For reasons we’ve mentioned before, we don’t frequently write about the US initial weekly claims number — it’s too noisy, frequently is revised later, and it isn’t adjusted for changes in the percentage of the eligible jobless who actually apply for unemployment insurance (the “take-up rate”).

But we’ll make an exception for this week’s number because of tomorrow’s employment report, and because it was the highest claims reading in eight months:

In the week ending April 30, the advance figure for seasonally adjusted initial claims was 474,000, an increase of 43,000 from the previous week’s revised figure of 431,000. The 4-week moving average was 431,250, an increase of 22,250 from the previous week’s revised average of 409,000.

MarketWatch cites a Labor Department official saying this was due to a one-time round of layoffs “in the auto sector and in the state of New York, where workers in the educational field such as bus drivers are eligible for compensation during the week of spring break.”

RQD Economics sounds a few notes of skepticism:

The Labor Department again cited some technical issues boosting initial claims; this time it was i) auto plant shutdowns resulting from the disaster in Japan, ii) a new emergency unemployment benefits program in Oregon, and iii) a spring break holiday in New York, none of which were accounted for in the seasonal adjustment factors.
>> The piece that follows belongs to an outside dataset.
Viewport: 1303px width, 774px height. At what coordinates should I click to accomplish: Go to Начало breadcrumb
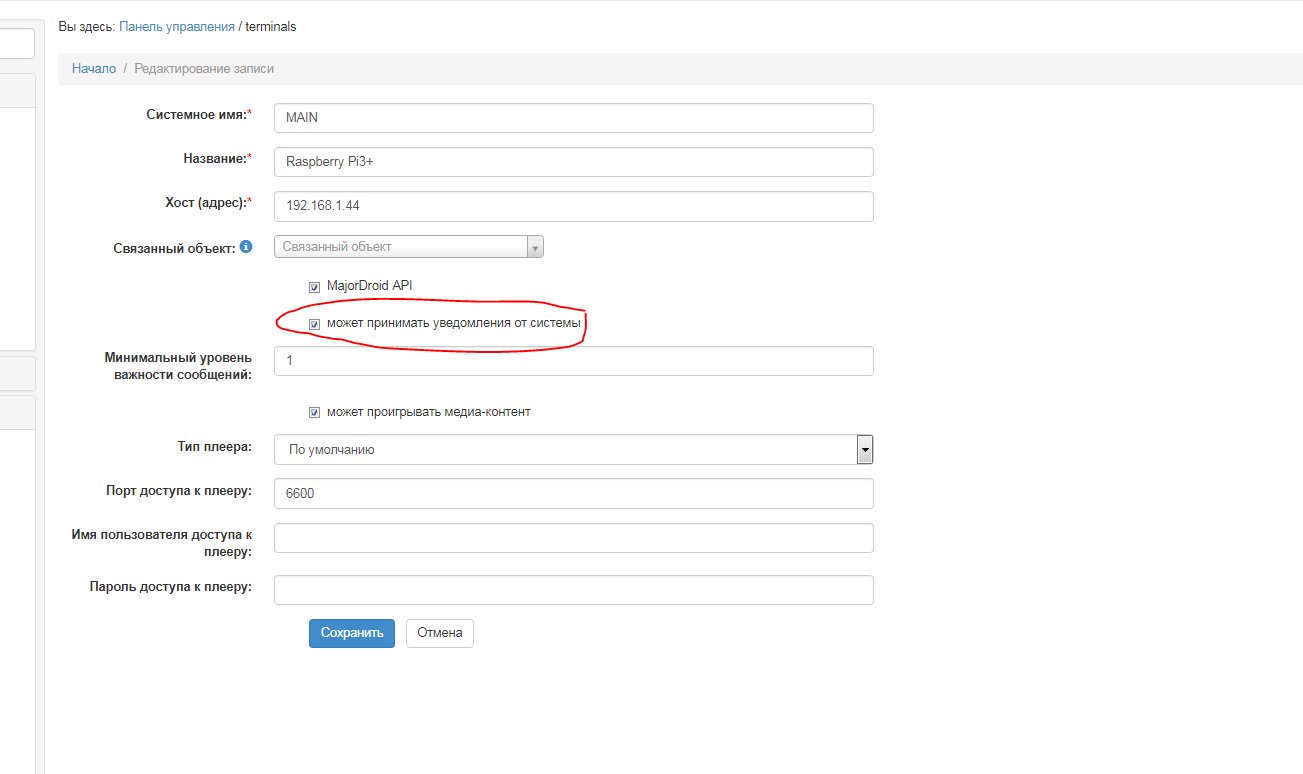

Despite the assertion of the multiple special factors accounting for the rise in claims, we have to view the rise in the four-week average of claims as a cautionary signal on the labor market, which raises the stakes on tomorrow’s jobs report. If the special factors explanation is correct, next week’s report should show a sharp drop in claims (and we will get the state-by-state breakdown of these initial claims data next week so we will be able to see the extent to which claims rose in Oregon and New York). If initial claims don’t fall, then the Labor Department’s explanations for the rise in claims will look questionable.

Stone Street Advisors has more.

And as CR writes, the number was already steadily climbing in recent weeks. Combined with the consensus-underperforming ADP jobs report (focused on the private sector) earlier this week, there are increasing signs that the labour market has softened.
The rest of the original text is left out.